MOSCOW, October 2. /TASS/. Pregnant women and children will not participate in post-registration trials of a vaccine against the coronavirus developed by the Vector State Research Center of Virology and Biotechnology, the press service of the Federal Service for Surveillance on Consumer Rights Protection and Human Wellbeing told TASS on Friday.
"Post-registration trials of the EpiVacCorona vaccine in pregnant women and children are not planned. <...> Clinical trials with the participation of children are possible only after clinical trials on adult volunteers are completed. When studying the preparation, it is necessary to implement a staged research, beginning with the oldest age group: 15-17 years of age, 10-14 years of age, 6-9 years of age, 2-5 years of age, 7-24 months, first 6 months of life," the statement said.
Therefore, six clinical trials with the participation of children, decreasing the age of volunteers, can be conducted successively only after the vaccine is approved for use on adults.
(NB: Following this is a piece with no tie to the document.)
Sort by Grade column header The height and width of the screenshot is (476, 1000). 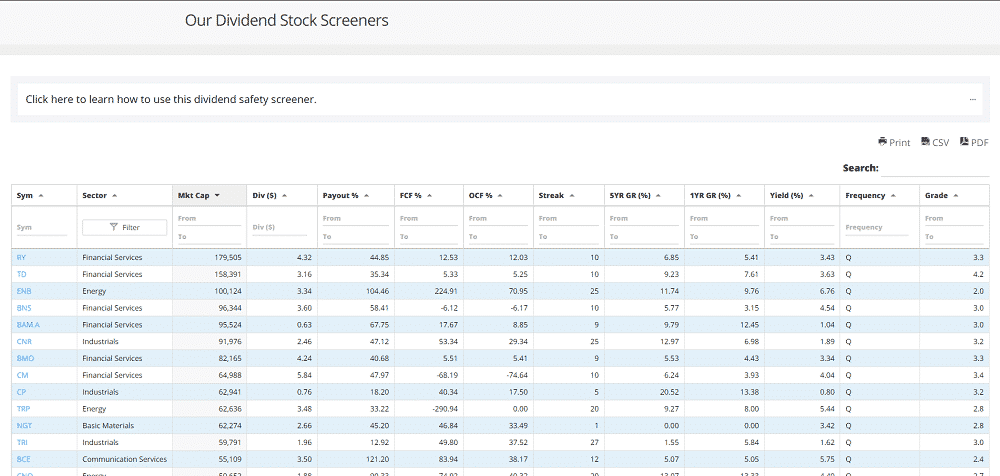(940, 195)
In order to conduct trials in pregnant women it is necessary to finish the studies of reproductive toxicity on animals first. According to the agency, they will be completed this December. "To date, no toxic effect of the EpiVacCorona vaccine after single and double injection in animal trials has been detected," the agency noted.
The Vector Research Center on July 24 obtained the Healthcare Ministry’s permit to conduct clinical trials of its vaccine on volunteers. The first volunteer was inoculated on July 27. The final group of 20 volunteers was discharged from an inpatient facility on September 8. Top sanitary doctor Anna Popova has also reported that clinical trials of the vaccine were completed on September 30. The registration procedure of the vaccine is planned to be completed by October 15.